There is salvation in no one else, for there is no other name under heaven given among men by which we must be saved.

Jesus is the name that is above every name because God has declared that there is one way of salvation-- and only one way—and that is to call upon the name of Jesus Christ in faith, trusting in his life, death, and resurrection.

The name of Jesus identifies who he is and what is had done: that he is the LORD who saves—that he alone has accomplished the Father’s saving purpose in undoing the effects of sin and death and reconciling us back to our Creator. That is why the Bible says that:

at the name of Jesus every knee should bow, in heaven and on earth and under the earth and every tongue confess that Jesus Christ is Lord, to the glory of God the Father.
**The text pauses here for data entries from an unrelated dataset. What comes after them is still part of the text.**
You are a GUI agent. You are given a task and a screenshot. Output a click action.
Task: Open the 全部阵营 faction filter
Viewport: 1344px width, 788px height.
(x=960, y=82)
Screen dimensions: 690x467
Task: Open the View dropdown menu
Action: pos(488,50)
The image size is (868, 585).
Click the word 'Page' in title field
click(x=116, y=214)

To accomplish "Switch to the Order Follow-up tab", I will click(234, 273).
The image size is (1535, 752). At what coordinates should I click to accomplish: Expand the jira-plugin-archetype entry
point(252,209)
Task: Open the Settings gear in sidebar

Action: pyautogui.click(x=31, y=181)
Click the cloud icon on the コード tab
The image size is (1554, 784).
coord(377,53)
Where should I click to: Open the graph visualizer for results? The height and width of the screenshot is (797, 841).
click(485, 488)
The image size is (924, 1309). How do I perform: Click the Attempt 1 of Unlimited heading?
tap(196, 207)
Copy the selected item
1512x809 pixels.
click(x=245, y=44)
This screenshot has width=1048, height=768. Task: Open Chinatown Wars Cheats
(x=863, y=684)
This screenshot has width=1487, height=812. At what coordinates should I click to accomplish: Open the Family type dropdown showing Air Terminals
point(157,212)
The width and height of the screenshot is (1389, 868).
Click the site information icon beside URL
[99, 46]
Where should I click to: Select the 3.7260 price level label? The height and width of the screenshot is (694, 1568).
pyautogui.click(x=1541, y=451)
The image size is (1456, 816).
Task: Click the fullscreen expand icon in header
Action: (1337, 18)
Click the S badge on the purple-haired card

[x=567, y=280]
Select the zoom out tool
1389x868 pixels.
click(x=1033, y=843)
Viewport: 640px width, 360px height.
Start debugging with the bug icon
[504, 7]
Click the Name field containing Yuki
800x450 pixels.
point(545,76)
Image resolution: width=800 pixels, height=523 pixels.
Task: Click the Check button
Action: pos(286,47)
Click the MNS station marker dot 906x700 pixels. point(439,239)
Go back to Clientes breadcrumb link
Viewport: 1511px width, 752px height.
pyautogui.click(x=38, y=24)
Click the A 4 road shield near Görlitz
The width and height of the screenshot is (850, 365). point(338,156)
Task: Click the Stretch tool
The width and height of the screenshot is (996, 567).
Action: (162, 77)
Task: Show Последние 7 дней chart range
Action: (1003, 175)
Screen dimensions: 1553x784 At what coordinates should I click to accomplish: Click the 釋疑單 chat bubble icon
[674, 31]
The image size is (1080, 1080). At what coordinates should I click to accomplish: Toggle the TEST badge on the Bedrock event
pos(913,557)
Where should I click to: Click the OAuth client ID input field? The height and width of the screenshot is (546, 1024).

Our Lord Jesus Christ humbled himself and became obedient unto death—even death on the cross—for us. He made himself nothing—for us. He did not consider equality with God something to be held onto—but he willingly became a servant to us. He is our Savior. But he is also our Lord and King.

And it is to the glory of God the Father that we bend our knee before Jesus and confess his lordship over every part of our lives and yield ourselves in obedience to his holy will.

The Christian’s life is marked by humility and obedience because the King we serve lived a life of humility and obedience.

And so we submit ourselves to God because Jesus did- and we count others better than ourselves because Jesus did- and we take up our cross because Jesus did- and we desire nothing other than to serve our King because Jesus desired to do nothing other than to do his Father’s will.

This is the entire purpose of Christ’s saving work—to re-establish a right relationship between us and God--and we have an opportunity---a day of grace-- right now-- to confess the truth about who Jesus and what he has done and acknowledge his rightful rule over our lives.

But we also need to know that this gracious opportunity—this day of day of grace---will not last forever. When Christ comes again, all of those who have trusted in him and followed him and obeyed him and acknowledged his rightful rule over their lives will kneel before him in joy and thankfulness for all that he has done and acclaim as their Savior and Lord.

And yet, even those who have not trusted him or followed him will bow before him and confess him to be their rightful master.

Unlike us, they will do this in abject terror and fear for in that moment they will know him for who he truly is: the King of kings and Lord of lords and the perfectly righteous judge who will cast them into the eternal fires of hell.

That day holds no fear for us because of this day of grace when we humble ourselves before Jesus in faith and obedience and commit ourselves to lives of humility and service like his. Amen.